Work order: Every record here needs to be duplicated exactly.

————————

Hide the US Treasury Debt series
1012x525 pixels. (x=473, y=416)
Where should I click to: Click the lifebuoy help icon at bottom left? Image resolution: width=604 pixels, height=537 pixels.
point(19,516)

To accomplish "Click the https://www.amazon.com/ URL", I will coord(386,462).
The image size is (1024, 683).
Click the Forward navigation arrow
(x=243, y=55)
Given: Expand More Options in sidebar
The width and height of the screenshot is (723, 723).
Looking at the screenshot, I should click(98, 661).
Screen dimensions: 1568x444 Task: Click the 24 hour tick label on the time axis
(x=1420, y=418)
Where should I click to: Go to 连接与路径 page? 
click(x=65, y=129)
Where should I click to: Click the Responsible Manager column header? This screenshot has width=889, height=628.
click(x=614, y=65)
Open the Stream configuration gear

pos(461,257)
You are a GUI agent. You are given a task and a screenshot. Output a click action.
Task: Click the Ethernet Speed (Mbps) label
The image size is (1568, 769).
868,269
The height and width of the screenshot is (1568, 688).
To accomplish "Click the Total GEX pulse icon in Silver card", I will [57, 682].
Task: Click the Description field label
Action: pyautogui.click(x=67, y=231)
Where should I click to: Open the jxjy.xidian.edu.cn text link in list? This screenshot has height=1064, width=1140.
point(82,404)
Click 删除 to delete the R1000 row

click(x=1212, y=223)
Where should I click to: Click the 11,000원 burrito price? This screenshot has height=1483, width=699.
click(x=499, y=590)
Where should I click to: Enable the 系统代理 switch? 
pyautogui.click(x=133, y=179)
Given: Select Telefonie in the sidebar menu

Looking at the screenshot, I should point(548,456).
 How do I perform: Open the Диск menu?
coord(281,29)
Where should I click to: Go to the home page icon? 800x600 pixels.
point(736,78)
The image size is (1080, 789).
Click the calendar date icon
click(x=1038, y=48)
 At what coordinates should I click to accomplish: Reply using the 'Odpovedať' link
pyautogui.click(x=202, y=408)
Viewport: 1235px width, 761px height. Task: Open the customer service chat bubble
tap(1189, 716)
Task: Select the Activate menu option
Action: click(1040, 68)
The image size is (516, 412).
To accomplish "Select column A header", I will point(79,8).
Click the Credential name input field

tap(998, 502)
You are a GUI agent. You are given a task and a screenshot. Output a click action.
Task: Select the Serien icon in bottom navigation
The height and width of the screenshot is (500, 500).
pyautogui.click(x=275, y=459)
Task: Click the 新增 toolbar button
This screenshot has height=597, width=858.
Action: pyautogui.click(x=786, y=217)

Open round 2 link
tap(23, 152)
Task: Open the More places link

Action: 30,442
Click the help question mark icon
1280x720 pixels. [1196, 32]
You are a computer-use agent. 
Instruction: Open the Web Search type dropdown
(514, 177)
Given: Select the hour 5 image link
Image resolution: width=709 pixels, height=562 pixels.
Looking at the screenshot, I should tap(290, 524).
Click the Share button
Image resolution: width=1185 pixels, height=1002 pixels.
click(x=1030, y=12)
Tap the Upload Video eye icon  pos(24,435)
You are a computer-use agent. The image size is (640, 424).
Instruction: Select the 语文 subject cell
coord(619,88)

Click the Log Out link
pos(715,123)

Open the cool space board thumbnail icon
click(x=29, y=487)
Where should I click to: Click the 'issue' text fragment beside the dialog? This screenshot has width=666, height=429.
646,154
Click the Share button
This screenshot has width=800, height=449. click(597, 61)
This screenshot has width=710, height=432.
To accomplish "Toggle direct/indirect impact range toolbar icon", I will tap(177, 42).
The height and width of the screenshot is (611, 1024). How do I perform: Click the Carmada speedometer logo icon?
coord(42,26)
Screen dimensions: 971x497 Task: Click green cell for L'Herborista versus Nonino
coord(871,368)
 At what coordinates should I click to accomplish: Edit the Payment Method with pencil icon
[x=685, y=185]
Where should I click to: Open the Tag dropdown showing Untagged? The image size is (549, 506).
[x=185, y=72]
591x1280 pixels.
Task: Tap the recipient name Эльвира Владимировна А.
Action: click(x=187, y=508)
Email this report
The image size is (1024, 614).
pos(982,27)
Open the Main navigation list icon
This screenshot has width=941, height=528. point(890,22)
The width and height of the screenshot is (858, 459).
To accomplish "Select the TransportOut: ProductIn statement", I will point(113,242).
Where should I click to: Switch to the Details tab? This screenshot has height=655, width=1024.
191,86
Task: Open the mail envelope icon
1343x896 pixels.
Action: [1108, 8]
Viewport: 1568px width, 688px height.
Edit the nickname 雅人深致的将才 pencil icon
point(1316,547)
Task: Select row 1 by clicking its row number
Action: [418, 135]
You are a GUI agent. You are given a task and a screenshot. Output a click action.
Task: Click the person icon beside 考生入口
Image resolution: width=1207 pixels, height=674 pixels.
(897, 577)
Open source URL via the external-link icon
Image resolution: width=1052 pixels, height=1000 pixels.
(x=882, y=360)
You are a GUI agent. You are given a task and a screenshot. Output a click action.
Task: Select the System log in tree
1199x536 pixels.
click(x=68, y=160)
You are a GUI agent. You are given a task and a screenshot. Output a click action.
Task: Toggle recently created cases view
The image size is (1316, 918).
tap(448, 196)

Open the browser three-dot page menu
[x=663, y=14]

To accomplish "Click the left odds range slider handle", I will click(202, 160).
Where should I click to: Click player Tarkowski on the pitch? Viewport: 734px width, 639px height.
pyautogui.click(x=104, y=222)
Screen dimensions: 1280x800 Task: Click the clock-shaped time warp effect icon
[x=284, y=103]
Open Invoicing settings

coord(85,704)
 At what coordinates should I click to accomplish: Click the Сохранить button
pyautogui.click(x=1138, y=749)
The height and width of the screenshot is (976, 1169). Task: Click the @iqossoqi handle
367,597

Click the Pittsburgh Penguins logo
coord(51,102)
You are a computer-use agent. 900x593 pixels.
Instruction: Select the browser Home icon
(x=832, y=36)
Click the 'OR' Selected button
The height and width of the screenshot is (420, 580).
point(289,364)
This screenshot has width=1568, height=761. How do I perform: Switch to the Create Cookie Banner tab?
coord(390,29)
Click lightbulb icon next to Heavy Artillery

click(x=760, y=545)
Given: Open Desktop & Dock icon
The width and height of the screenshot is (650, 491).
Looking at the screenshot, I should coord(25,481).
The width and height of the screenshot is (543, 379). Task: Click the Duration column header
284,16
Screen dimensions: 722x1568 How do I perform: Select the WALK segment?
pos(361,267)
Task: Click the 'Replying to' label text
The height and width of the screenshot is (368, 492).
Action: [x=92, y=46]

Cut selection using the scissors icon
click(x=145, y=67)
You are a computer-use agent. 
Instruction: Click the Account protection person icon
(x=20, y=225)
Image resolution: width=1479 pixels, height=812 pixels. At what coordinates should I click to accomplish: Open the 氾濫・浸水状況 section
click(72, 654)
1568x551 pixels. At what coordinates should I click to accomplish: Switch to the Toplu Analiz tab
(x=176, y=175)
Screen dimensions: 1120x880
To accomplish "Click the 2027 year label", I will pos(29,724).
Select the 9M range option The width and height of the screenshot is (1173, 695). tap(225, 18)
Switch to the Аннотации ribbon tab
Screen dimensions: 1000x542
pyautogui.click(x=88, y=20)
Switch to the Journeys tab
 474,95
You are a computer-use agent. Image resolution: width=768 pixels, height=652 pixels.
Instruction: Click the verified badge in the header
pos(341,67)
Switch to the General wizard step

————————

Exercise response:
Hide the US Treasury Debt series
1012x525 pixels. (x=473, y=416)
Where should I click to: Click the lifebuoy help icon at bottom left? Image resolution: width=604 pixels, height=537 pixels.
point(19,516)

To accomplish "Click the https://www.amazon.com/ URL", I will coord(386,462).
The image size is (1024, 683).
Click the Forward navigation arrow
(x=243, y=55)
Given: Expand More Options in sidebar
The width and height of the screenshot is (723, 723).
Looking at the screenshot, I should click(98, 661).
Screen dimensions: 1568x444 Task: Click the 24 hour tick label on the time axis
(x=1420, y=418)
Where should I click to: Go to 连接与路径 page? 
click(x=65, y=129)
Where should I click to: Click the Responsible Manager column header? This screenshot has width=889, height=628.
click(x=614, y=65)
Open the Stream configuration gear

pos(461,257)
You are a GUI agent. You are given a task and a screenshot. Output a click action.
Task: Click the Ethernet Speed (Mbps) label
The image size is (1568, 769).
868,269
The height and width of the screenshot is (1568, 688).
To accomplish "Click the Total GEX pulse icon in Silver card", I will [57, 682].
Task: Click the Description field label
Action: pyautogui.click(x=67, y=231)
Where should I click to: Open the jxjy.xidian.edu.cn text link in list? This screenshot has height=1064, width=1140.
point(82,404)
Click 删除 to delete the R1000 row

click(x=1212, y=223)
Where should I click to: Click the 11,000원 burrito price? This screenshot has height=1483, width=699.
click(x=499, y=590)
Where should I click to: Enable the 系统代理 switch? 
pyautogui.click(x=133, y=179)
Given: Select Telefonie in the sidebar menu

Looking at the screenshot, I should point(548,456).
 How do I perform: Open the Диск menu?
coord(281,29)
Where should I click to: Go to the home page icon? 800x600 pixels.
point(736,78)
The image size is (1080, 789).
Click the calendar date icon
click(x=1038, y=48)
 At what coordinates should I click to accomplish: Reply using the 'Odpovedať' link
pyautogui.click(x=202, y=408)
Viewport: 1235px width, 761px height. Task: Open the customer service chat bubble
tap(1189, 716)
Task: Select the Activate menu option
Action: click(1040, 68)
The image size is (516, 412).
To accomplish "Select column A header", I will point(79,8).
Click the Credential name input field

tap(998, 502)
You are a GUI agent. You are given a task and a screenshot. Output a click action.
Task: Select the Serien icon in bottom navigation
The height and width of the screenshot is (500, 500).
pyautogui.click(x=275, y=459)
Task: Click the 新增 toolbar button
This screenshot has height=597, width=858.
Action: pyautogui.click(x=786, y=217)

Open round 2 link
tap(23, 152)
Task: Open the More places link

Action: 30,442
Click the help question mark icon
1280x720 pixels. [1196, 32]
You are a computer-use agent. 
Instruction: Open the Web Search type dropdown
(514, 177)
Given: Select the hour 5 image link
Image resolution: width=709 pixels, height=562 pixels.
Looking at the screenshot, I should tap(290, 524).
Click the Share button
Image resolution: width=1185 pixels, height=1002 pixels.
click(x=1030, y=12)
Tap the Upload Video eye icon  pos(24,435)
You are a computer-use agent. The image size is (640, 424).
Instruction: Select the 语文 subject cell
coord(619,88)

Click the Log Out link
pos(715,123)

Open the cool space board thumbnail icon
click(x=29, y=487)
Where should I click to: Click the 'issue' text fragment beside the dialog? This screenshot has width=666, height=429.
646,154
Click the Share button
This screenshot has width=800, height=449. click(597, 61)
This screenshot has width=710, height=432.
To accomplish "Toggle direct/indirect impact range toolbar icon", I will tap(177, 42).
The height and width of the screenshot is (611, 1024). How do I perform: Click the Carmada speedometer logo icon?
coord(42,26)
Screen dimensions: 971x497 Task: Click green cell for L'Herborista versus Nonino
coord(871,368)
 At what coordinates should I click to accomplish: Edit the Payment Method with pencil icon
[x=685, y=185]
Where should I click to: Open the Tag dropdown showing Untagged? The image size is (549, 506).
[x=185, y=72]
591x1280 pixels.
Task: Tap the recipient name Эльвира Владимировна А.
Action: click(x=187, y=508)
Email this report
The image size is (1024, 614).
pos(982,27)
Open the Main navigation list icon
This screenshot has width=941, height=528. point(890,22)
The width and height of the screenshot is (858, 459).
To accomplish "Select the TransportOut: ProductIn statement", I will point(113,242).
Where should I click to: Switch to the Details tab? This screenshot has height=655, width=1024.
191,86
Task: Open the mail envelope icon
1343x896 pixels.
Action: [1108, 8]
Viewport: 1568px width, 688px height.
Edit the nickname 雅人深致的将才 pencil icon
point(1316,547)
Task: Select row 1 by clicking its row number
Action: [418, 135]
You are a GUI agent. You are given a task and a screenshot. Output a click action.
Task: Click the person icon beside 考生入口
Image resolution: width=1207 pixels, height=674 pixels.
(897, 577)
Open source URL via the external-link icon
Image resolution: width=1052 pixels, height=1000 pixels.
(x=882, y=360)
You are a GUI agent. You are given a task and a screenshot. Output a click action.
Task: Select the System log in tree
1199x536 pixels.
click(x=68, y=160)
You are a GUI agent. You are given a task and a screenshot. Output a click action.
Task: Toggle recently created cases view
The image size is (1316, 918).
tap(448, 196)

Open the browser three-dot page menu
[x=663, y=14]

To accomplish "Click the left odds range slider handle", I will click(202, 160).
Where should I click to: Click player Tarkowski on the pitch? Viewport: 734px width, 639px height.
pyautogui.click(x=104, y=222)
Screen dimensions: 1280x800 Task: Click the clock-shaped time warp effect icon
[x=284, y=103]
Open Invoicing settings

coord(85,704)
 At what coordinates should I click to accomplish: Click the Сохранить button
pyautogui.click(x=1138, y=749)
The height and width of the screenshot is (976, 1169). Task: Click the @iqossoqi handle
367,597

Click the Pittsburgh Penguins logo
coord(51,102)
You are a computer-use agent. 900x593 pixels.
Instruction: Select the browser Home icon
(x=832, y=36)
Click the 'OR' Selected button
The height and width of the screenshot is (420, 580).
point(289,364)
This screenshot has width=1568, height=761. How do I perform: Switch to the Create Cookie Banner tab?
coord(390,29)
Click lightbulb icon next to Heavy Artillery

click(x=760, y=545)
Given: Open Desktop & Dock icon
The width and height of the screenshot is (650, 491).
Looking at the screenshot, I should coord(25,481).
The width and height of the screenshot is (543, 379). Task: Click the Duration column header
284,16
Screen dimensions: 722x1568 How do I perform: Select the WALK segment?
pos(361,267)
Task: Click the 'Replying to' label text
The height and width of the screenshot is (368, 492).
Action: [x=92, y=46]

Cut selection using the scissors icon
click(x=145, y=67)
You are a computer-use agent. 
Instruction: Click the Account protection person icon
(x=20, y=225)
Image resolution: width=1479 pixels, height=812 pixels. At what coordinates should I click to accomplish: Open the 氾濫・浸水状況 section
click(72, 654)
1568x551 pixels. At what coordinates should I click to accomplish: Switch to the Toplu Analiz tab
(x=176, y=175)
Screen dimensions: 1120x880
To accomplish "Click the 2027 year label", I will pos(29,724).
Select the 9M range option The width and height of the screenshot is (1173, 695). tap(225, 18)
Switch to the Аннотации ribbon tab
Screen dimensions: 1000x542
pyautogui.click(x=88, y=20)
Switch to the Journeys tab
 474,95
You are a computer-use agent. Image resolution: width=768 pixels, height=652 pixels.
Instruction: Click the verified badge in the header
pos(341,67)
Switch to the General wizard step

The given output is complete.